Es ist schon wieder eine ganze Weile her, dass seitens der Verbände und der Polizei die Forderung aufgemacht worden ist. Ich habe auch gehört, dass es für eine entsprechende Sportfördergruppe durchaus ein entsprechendes Konzept der Fachhochschule der Polizei gibt. Die Kollegen dort sagen auch, dass es aufgrund der Modernisierung der Polizeiausbildung einfacher geworden sei, beides unter einen Hut zu bringen, als es früher der Fall war.

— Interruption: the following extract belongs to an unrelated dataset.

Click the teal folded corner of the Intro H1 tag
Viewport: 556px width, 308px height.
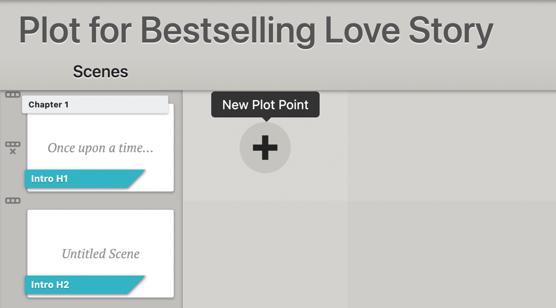137,178
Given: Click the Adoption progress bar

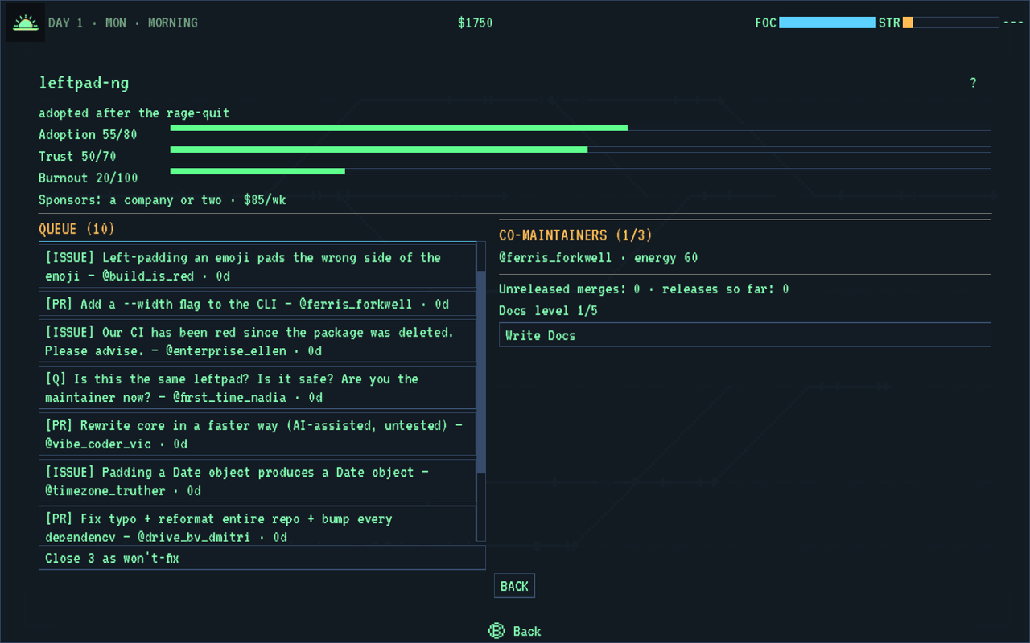Looking at the screenshot, I should (x=580, y=127).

Auch der Staatssekretär Erben aus dem Innenministerium hat - ich glaube, das ist schon einige Wochen her - seine Zustimmung zur Einführung einer entsprechenden Sportfördergruppe betont. Deshalb wundere ich mich ein bisschen darüber, dass es angesichts solch breiter Zustimmung offensichtlich nicht ganz so einfach zu sein scheint, das Ganze umzusetzen; denn ansonsten hätten wir sicher schon in der Zeitung davon lesen können, dass vielleicht schon seit September die Sportler in Aschersleben ausgebildet werden.
Deshalb wollen wir von der Landesregierung in den beiden zuständigen Ausschüssen berichten lassen, warum angesichts eines so einmütigen Votums für die Einrichtung das Ganze offensichtlich nicht so schnell vorangeht - ich will nicht sagen, es hängt -, wie es sich die Sportler vorstellen. Vielleicht sind wir nach den Berichterstattungen in den Ausschüsse insoweit klüger, als wir beschließen können, eine entsprechende Sportfördergruppe einzurichten, oder wir sind insoweit klüger, als wir wissen, warum dies nicht geht.
Ich denke, wir können dann den Antrag, der vor acht Jahren von dieser Stelle ausgegangen ist, tatsächlich zum positiven Abschluss bringen. In diesem Sinne bitte ich Sie um Zustimmung zu unserem Antrag. - Ich danke Ihnen.
Vielen Dank für die Einbringung, Frau Hüskens. - Für die Landesregierung erteile ich dem Minister Herrn Hövelmann das Wort. Bitte schön, Herr Minister.
Vielen Dank, Herr Präsident. - Meine sehr verehrten Damen und Herren! Der Spitzensport ist der letzte Tages
ordnungspunkt für heute, aber, so hoffe ich, deshalb nicht weniger wichtig als die anderen Tagesordnungspunkte.
Ich bin Ihnen sehr dankbar dafür, dass Sie diesen Antrag eingebracht haben, und ich hoffe, dass er breite Zustimmung im Hohen Hause erhält; denn er greift ein Thema auf - Frau Dr. Hüskens, das haben Sie angesprochen -, das vor vielen Jahren schon einmal in Angriff genommen worden ist, ohne dass es zum Erfolg geführt werden konnte.
Nun kann man natürlich überlegen, woran es gelegen hat. Es hilft ja alles nichts. Es war bisher nicht möglich. Ich will Ihnen sagen, warum wir jetzt der Überzeugung sind, dass es künftig möglich sein wird. Das hat auch etwas mit den Entscheidungen zu tun, die die Landesregierung in den vergangenen Monaten auf den Weg gebracht hat.